Neurologic function may continue to improve for a few years after TBI, but is most rapid during the initial 6 months.1 For a detailed discussion of TBI including management based on the severity of injury, see Reference 1.
REPETITIVE HEAD TRAUMA AND CTE
Chronic traumatic encephalopathy (CTE) is a neurodegenerative disease that is thought to be partially caused by repetitive symptomatic concussive and asymptomatic subconcussive brain injury.3,23,24 While repetitive brain trauma appears necessary for the development of CTE, it is not solely the cause of the disease.3 Originally referred to as dementia pugilistica, CTE has long been known to affect boxers and has recently been confirmed in other athletes, including retired professional football players.24,25 Recent research suggests that CTE is more likely to occur as a result of repeated mild injuries, rather than one or two severe ones. 25,26
Further, according to recent postmortem findings, CTE may affect a broader population than was initially conceptualized, particularly among contact sport athletes and those with a history of military combat.3 Researchers Baugh et al indicate that given the large population that could potentially be affected, CTE may represent an important issue in public health.3 Additional risk factors that may also play a role in the development of CTE and require further research include 1) longer duration of exposure to head trauma; 2) age at first exposure; and 3) genetic predisposition.3
Neuropathologic changes in various areas of the brain occur, including tissue degeneration and a buildup of abnormal tau protein (referred to as tau tangles), which are also found in patients with Alzheimer disease.23,24 Researchers have noted that CTE has a clear environmental etiology.25
The neuropsychologic and neuropsychiatric symptoms associated with this disorder—generally beginning years or decades after repeated brain trauma and suggesting it during an individual’s lifetime—fall into three categories3:
• Cognitive changes: learning and memory impairment; executive dysfunction such as planning, organizing, multitasking, and judgment early in the course of disease; dementia late in the course
• Mood changes: depression, apathy, irritability, and suicidality
• Behavioral changes: poor impulse control (e.g., described as having a “short fuse” or being “out of control”), aggression, increased violence, disinhibition, and problems with substance and other forms of abuse.
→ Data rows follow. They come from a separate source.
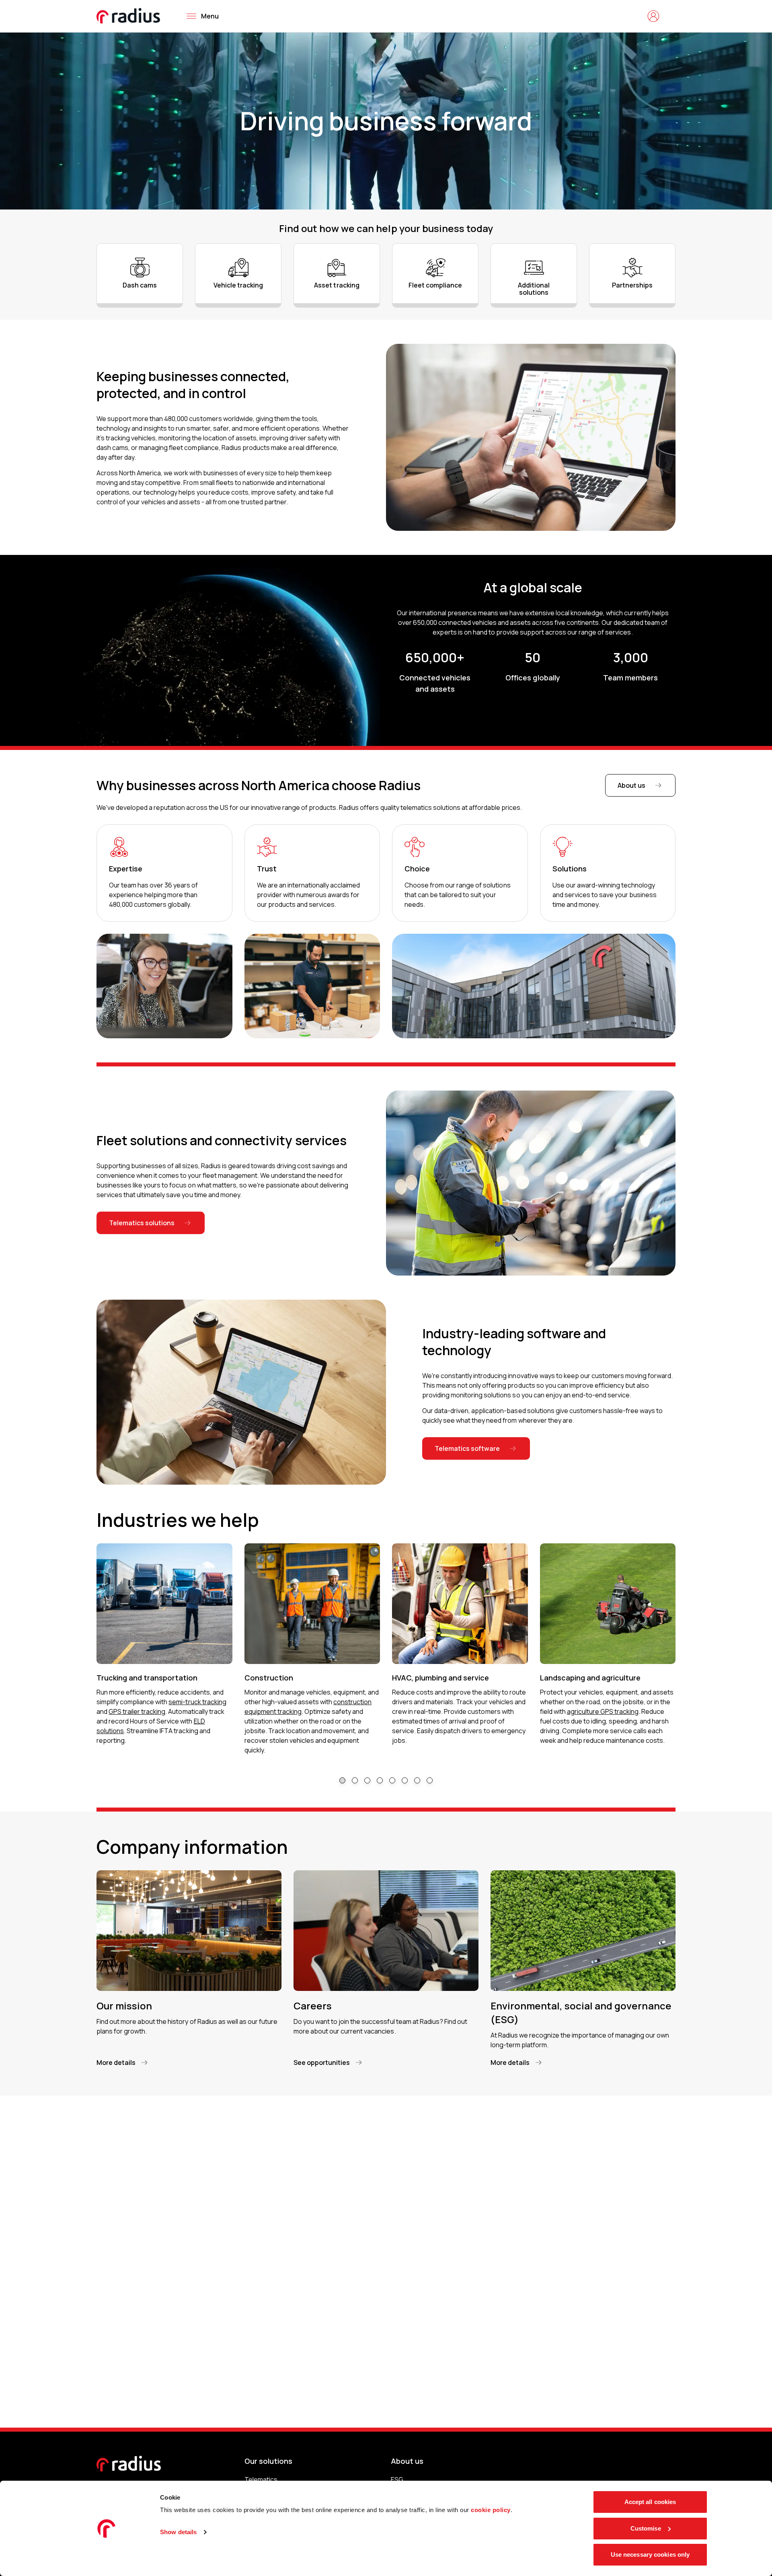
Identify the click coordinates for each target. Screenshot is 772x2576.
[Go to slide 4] (380, 1780)
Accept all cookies (650, 2501)
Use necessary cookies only (650, 2554)
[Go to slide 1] (342, 1780)
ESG (397, 2479)
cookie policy (491, 2509)
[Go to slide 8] (430, 1780)
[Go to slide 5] (392, 1780)
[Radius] (128, 16)
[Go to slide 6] (405, 1780)
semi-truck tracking (197, 1701)
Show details (178, 2532)
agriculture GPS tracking (603, 1711)
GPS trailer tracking (137, 1711)
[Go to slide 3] (367, 1780)
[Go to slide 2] (355, 1780)
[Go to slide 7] (417, 1780)
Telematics (260, 2479)
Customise (645, 2528)
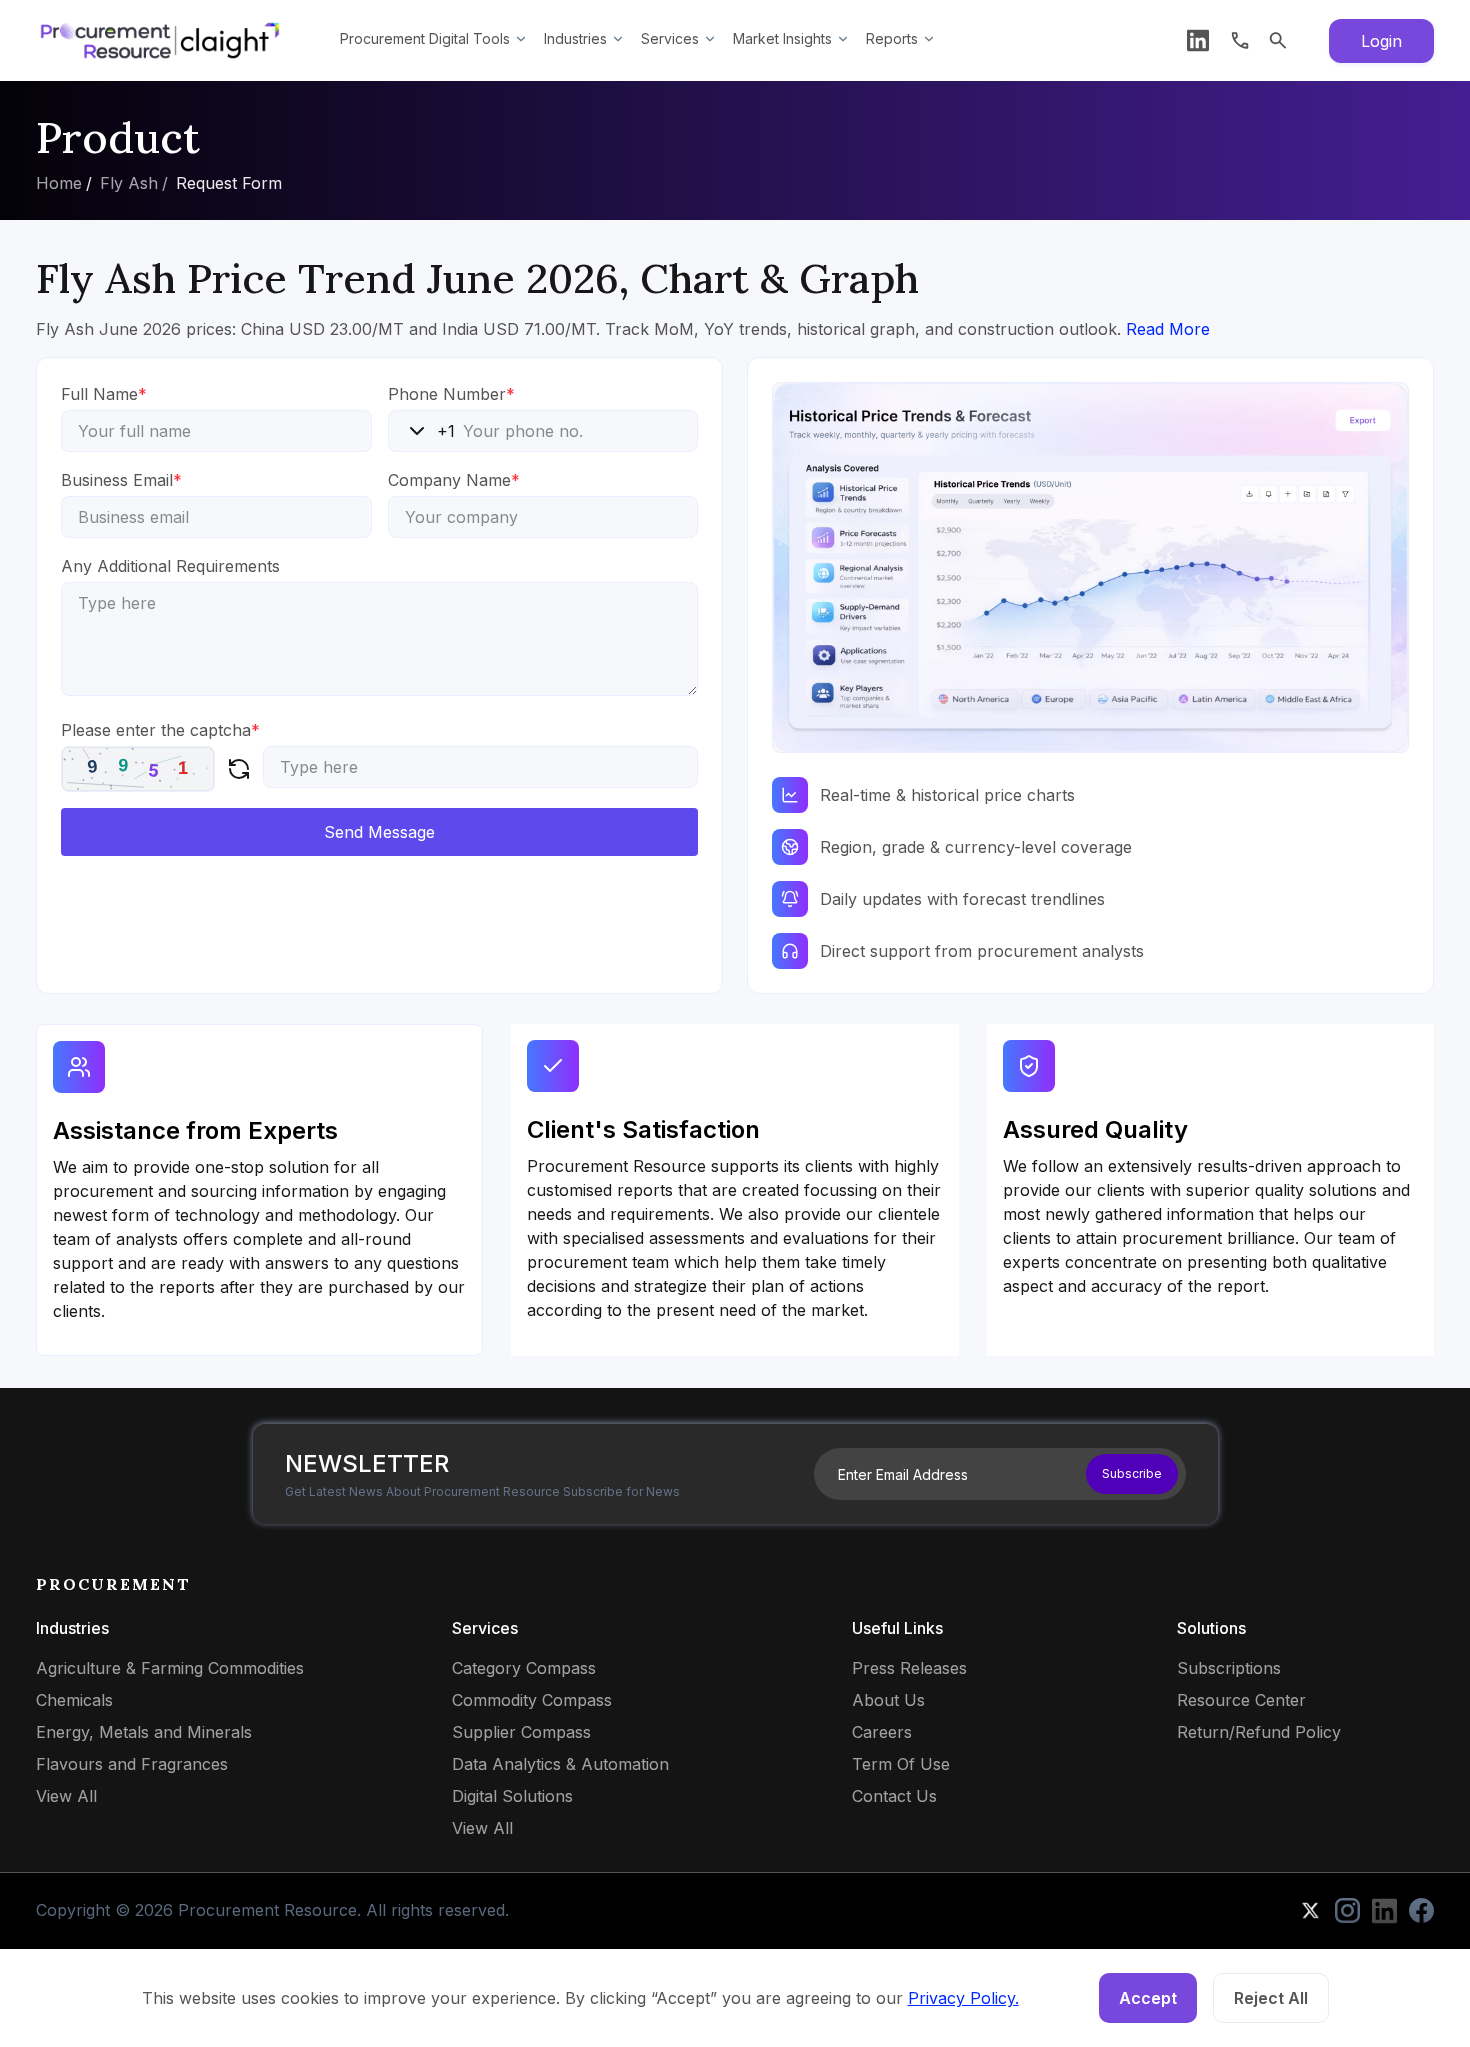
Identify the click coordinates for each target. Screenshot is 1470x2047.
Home (59, 183)
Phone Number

Symptoms worsen later in the course of CTE; later stages are associated with dementia. Currently, there are no validated clinical diagnostic criteria or biomarkers for CTE, and like other forms of dementia, it cannot be officially diagnosed until autopsy.3 Some patients with CTE have been noted to have a concomitant neurodegenerative disease, such as Alzheimer disease, frontotemporal dementia (FTD), Lewy body disease, or Parkinson disease. Researchers observe that CTE may not produce the same changes in all patients; it does not progress at the same rate in all patients, and it may not progress at all in some individuals.26
Pharmacists should be aware of TBI as an important issue in older adults in light of the cognitive, mood, and behavioral changes that may occur. In addition to providing accessible, cost-effective, and high-quality pharmaceutical care services, pharmacists can enhance their role in the community as patient advocates and community educators to seniors and their caregivers, as well as to veterans, students, parents, and athletes, by raising awareness of the risks associated with head injury and CTE.